[[ Exercise material open ]]
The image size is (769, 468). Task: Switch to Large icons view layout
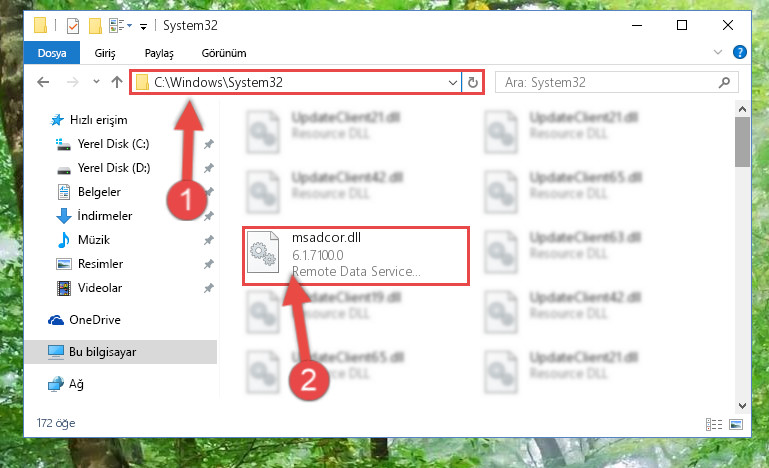tap(736, 424)
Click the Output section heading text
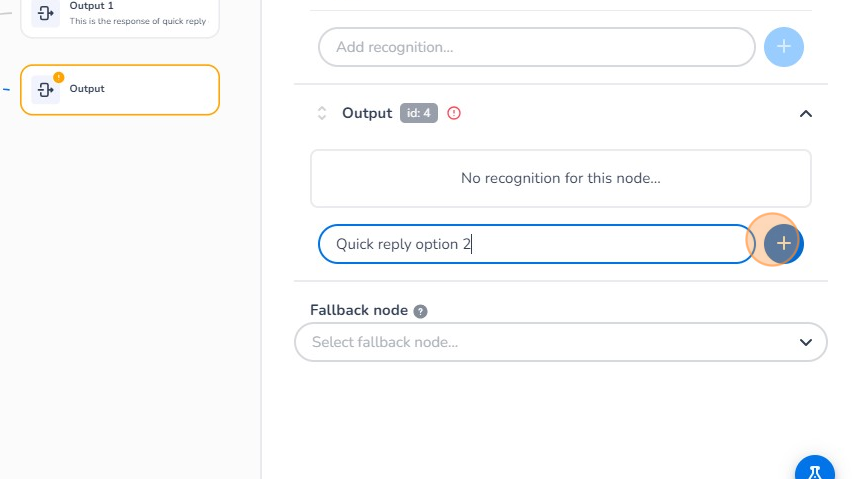The image size is (860, 479). (x=367, y=113)
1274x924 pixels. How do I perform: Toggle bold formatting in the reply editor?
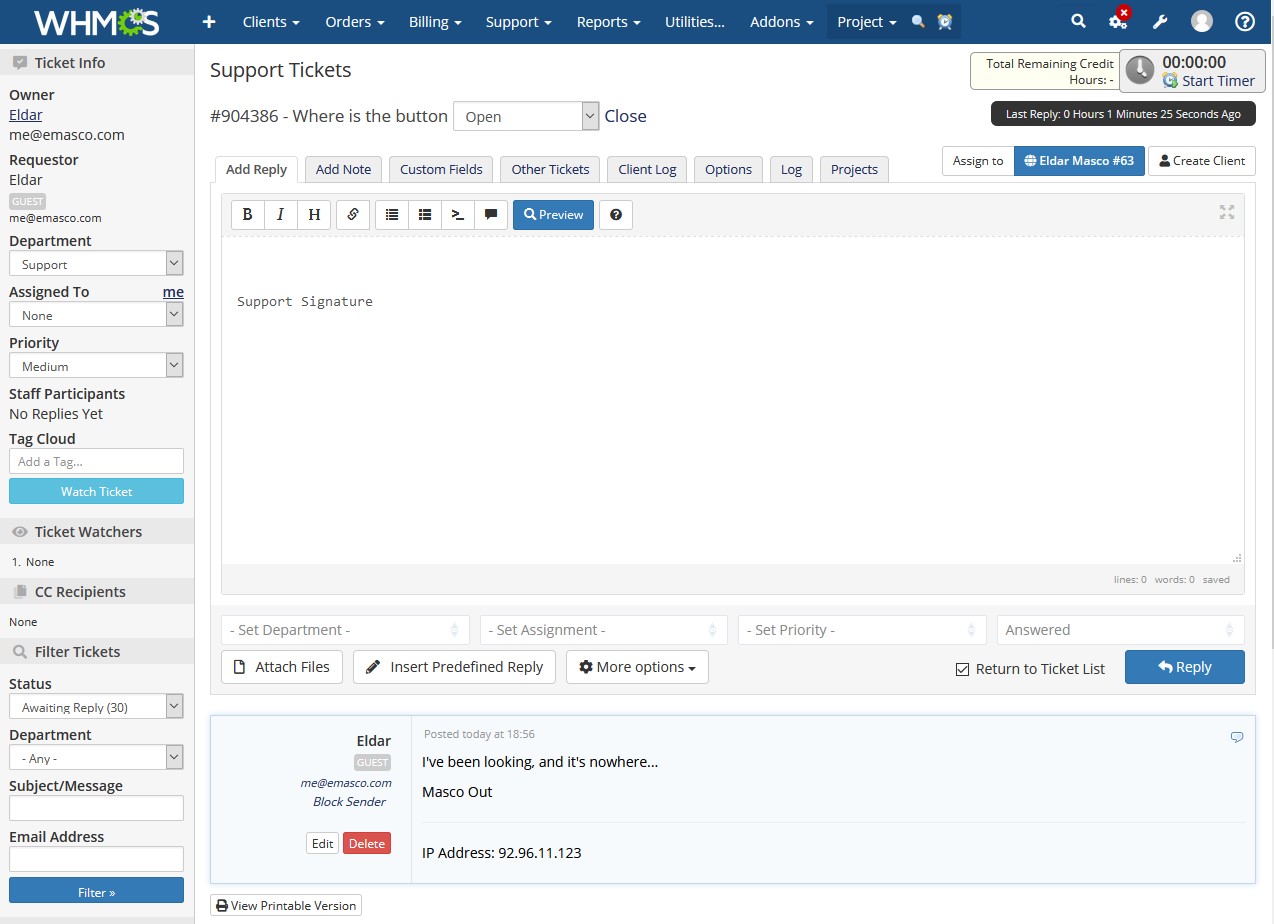point(247,215)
[[ Exercise material closed ]]
=== What you will do ===
Type out the data above again exactly as written, minus the images.

=== Exercise answer ===
The image size is (769, 468). Task: Switch to Large icons view layout
tap(736, 424)
Click the Output section heading text
The image size is (860, 479). (x=367, y=113)
1274x924 pixels. How do I perform: Toggle bold formatting in the reply editor?
point(247,215)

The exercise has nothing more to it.